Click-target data

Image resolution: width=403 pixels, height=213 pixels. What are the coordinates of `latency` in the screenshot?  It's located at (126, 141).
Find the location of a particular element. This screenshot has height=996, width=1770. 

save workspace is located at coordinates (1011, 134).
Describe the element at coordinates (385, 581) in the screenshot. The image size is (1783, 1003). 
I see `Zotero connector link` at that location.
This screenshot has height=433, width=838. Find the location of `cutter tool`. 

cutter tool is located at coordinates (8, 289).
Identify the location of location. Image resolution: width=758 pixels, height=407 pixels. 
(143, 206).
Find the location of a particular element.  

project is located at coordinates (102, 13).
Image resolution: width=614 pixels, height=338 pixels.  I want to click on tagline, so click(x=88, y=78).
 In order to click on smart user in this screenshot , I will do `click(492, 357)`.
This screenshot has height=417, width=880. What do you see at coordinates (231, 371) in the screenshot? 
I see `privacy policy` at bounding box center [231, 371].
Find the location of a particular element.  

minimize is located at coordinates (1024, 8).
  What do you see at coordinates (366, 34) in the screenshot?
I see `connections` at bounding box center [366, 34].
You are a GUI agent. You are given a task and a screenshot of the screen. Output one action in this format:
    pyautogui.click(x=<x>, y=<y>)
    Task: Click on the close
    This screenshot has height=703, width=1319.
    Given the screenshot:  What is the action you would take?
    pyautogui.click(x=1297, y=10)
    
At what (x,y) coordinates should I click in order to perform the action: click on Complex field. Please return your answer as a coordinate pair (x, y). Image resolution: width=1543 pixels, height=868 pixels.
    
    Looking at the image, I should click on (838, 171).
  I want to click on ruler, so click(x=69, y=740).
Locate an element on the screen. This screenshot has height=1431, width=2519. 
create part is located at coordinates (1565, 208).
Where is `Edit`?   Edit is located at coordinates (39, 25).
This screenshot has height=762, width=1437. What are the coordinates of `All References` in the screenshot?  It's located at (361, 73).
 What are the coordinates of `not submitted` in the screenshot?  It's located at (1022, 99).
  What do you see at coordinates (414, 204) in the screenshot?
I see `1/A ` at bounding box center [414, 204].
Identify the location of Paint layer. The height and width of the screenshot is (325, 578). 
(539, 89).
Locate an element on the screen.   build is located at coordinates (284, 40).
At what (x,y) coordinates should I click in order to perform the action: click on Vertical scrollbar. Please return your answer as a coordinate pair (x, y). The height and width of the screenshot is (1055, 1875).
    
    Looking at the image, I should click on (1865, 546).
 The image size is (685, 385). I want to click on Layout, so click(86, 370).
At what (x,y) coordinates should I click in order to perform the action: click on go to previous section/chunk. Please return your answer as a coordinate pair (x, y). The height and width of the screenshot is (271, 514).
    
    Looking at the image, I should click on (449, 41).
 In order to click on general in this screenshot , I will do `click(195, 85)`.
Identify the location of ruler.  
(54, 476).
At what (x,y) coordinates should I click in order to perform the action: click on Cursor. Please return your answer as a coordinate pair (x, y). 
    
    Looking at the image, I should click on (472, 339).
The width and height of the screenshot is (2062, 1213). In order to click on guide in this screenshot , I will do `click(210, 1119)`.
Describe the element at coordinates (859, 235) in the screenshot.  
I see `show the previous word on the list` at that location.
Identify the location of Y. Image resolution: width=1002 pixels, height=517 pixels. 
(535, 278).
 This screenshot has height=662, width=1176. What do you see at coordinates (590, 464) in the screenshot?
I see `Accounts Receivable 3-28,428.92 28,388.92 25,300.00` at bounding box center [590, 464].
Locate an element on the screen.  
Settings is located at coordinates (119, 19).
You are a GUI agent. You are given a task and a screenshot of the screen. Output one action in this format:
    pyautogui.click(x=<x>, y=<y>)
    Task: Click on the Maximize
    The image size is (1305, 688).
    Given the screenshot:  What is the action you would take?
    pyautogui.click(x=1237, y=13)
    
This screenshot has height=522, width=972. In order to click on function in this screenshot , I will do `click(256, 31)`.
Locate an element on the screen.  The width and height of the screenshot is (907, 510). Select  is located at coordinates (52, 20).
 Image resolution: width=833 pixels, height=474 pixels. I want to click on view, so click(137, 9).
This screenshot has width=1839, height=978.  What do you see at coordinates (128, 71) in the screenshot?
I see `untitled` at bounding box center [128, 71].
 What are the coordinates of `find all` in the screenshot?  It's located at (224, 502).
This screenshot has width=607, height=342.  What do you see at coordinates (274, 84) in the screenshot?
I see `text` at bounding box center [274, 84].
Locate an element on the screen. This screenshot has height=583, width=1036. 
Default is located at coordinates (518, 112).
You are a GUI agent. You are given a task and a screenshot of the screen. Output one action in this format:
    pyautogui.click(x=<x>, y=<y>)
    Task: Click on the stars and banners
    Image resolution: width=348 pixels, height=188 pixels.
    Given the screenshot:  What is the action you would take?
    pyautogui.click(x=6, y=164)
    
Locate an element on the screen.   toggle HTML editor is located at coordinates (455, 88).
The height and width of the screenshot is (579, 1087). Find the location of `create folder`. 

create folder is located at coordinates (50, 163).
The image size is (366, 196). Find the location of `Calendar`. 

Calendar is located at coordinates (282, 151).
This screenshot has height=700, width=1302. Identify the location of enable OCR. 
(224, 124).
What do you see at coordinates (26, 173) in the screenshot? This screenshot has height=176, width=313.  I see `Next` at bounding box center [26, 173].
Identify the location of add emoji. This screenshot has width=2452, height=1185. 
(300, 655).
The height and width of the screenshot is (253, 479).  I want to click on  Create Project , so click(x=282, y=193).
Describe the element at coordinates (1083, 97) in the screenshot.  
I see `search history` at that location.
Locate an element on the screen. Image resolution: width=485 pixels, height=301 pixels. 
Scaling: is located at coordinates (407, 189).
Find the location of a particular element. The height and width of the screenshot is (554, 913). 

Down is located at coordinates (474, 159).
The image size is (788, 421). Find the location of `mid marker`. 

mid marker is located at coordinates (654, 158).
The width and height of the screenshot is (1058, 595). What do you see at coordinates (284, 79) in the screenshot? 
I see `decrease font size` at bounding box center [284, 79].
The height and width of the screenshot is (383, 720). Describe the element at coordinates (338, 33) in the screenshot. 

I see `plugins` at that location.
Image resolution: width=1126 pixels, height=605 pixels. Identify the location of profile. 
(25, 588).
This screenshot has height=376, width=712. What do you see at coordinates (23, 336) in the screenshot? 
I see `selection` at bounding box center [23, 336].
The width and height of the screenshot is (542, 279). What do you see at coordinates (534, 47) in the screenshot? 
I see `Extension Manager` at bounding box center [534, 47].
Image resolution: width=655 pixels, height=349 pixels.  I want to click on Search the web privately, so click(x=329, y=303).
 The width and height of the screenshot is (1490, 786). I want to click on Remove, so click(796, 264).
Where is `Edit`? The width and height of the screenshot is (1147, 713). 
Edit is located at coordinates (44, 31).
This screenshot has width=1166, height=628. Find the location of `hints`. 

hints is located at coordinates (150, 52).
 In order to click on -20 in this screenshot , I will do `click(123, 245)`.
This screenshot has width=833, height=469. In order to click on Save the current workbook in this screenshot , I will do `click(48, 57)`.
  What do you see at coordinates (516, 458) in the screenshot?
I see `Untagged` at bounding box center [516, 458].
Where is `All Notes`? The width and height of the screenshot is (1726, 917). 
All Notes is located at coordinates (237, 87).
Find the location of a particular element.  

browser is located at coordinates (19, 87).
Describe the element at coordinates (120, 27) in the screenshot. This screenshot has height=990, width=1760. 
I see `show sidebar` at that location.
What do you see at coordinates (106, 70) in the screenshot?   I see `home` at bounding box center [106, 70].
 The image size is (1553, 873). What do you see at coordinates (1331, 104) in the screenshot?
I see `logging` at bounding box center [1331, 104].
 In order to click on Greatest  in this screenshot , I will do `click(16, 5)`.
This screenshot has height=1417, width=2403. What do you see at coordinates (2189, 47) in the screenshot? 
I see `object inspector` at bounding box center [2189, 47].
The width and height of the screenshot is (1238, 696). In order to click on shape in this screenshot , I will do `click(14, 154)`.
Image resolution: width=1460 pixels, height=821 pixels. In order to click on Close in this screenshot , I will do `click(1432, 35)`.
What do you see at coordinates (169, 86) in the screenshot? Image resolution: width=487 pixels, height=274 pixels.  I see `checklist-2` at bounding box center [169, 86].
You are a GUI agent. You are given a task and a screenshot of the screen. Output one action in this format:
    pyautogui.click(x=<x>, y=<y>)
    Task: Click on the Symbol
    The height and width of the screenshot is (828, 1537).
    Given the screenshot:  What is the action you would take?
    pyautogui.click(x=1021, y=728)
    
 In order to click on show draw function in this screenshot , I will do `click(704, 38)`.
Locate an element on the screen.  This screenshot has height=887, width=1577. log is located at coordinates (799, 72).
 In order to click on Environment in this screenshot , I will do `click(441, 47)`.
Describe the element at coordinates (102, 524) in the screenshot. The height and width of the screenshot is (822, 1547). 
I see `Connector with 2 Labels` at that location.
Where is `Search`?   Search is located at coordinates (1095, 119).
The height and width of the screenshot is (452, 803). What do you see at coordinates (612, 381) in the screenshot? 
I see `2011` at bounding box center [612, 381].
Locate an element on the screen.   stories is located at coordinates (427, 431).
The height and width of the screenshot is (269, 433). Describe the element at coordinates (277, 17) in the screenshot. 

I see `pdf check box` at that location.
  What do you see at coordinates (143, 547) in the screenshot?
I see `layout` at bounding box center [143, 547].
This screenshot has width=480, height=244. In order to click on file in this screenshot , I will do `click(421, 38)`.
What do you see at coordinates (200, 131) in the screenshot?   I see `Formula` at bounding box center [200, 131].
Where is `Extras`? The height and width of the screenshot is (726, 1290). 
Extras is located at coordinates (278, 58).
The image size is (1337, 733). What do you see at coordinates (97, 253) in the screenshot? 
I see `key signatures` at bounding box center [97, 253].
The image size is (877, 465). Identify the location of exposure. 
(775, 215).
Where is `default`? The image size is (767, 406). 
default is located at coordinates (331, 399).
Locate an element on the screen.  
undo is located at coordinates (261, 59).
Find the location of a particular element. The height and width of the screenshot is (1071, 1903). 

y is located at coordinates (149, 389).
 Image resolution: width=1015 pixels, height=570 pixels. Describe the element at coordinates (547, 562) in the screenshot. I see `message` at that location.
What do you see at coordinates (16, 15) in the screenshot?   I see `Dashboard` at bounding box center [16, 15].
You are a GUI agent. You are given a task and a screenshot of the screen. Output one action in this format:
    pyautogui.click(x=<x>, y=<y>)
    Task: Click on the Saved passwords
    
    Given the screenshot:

### What to do
Rewrite the entries from the start through the line that contains "I want to click on ruler, so", switching "Image resolution" to "Image size" and leaving everything else unchanged.

### In response
Image size: width=403 pixels, height=213 pixels. What are the coordinates of `latency` in the screenshot?  It's located at (126, 141).
Find the location of a particular element. This screenshot has height=996, width=1770. 

save workspace is located at coordinates (1011, 134).
Describe the element at coordinates (385, 581) in the screenshot. The image size is (1783, 1003). 
I see `Zotero connector link` at that location.
This screenshot has height=433, width=838. Find the location of `cutter tool`. 

cutter tool is located at coordinates (8, 289).
Identify the location of location. Image size: width=758 pixels, height=407 pixels. 
(143, 206).
Find the location of a particular element.  

project is located at coordinates (102, 13).
Image size: width=614 pixels, height=338 pixels.  I want to click on tagline, so click(x=88, y=78).
 In order to click on smart user in this screenshot , I will do `click(492, 357)`.
This screenshot has height=417, width=880. What do you see at coordinates (231, 371) in the screenshot? 
I see `privacy policy` at bounding box center [231, 371].
Find the location of a particular element.  

minimize is located at coordinates (1024, 8).
  What do you see at coordinates (366, 34) in the screenshot?
I see `connections` at bounding box center [366, 34].
You are a GUI agent. You are given a task and a screenshot of the screen. Output one action in this format:
    pyautogui.click(x=<x>, y=<y>)
    Task: Click on the close
    This screenshot has height=703, width=1319.
    Given the screenshot:  What is the action you would take?
    pyautogui.click(x=1297, y=10)
    
At what (x,y) coordinates should I click in order to perform the action: click on Complex field. Please return your answer as a coordinate pair (x, y). Image size: width=1543 pixels, height=868 pixels.
    
    Looking at the image, I should click on (838, 171).
  I want to click on ruler, so click(x=69, y=740).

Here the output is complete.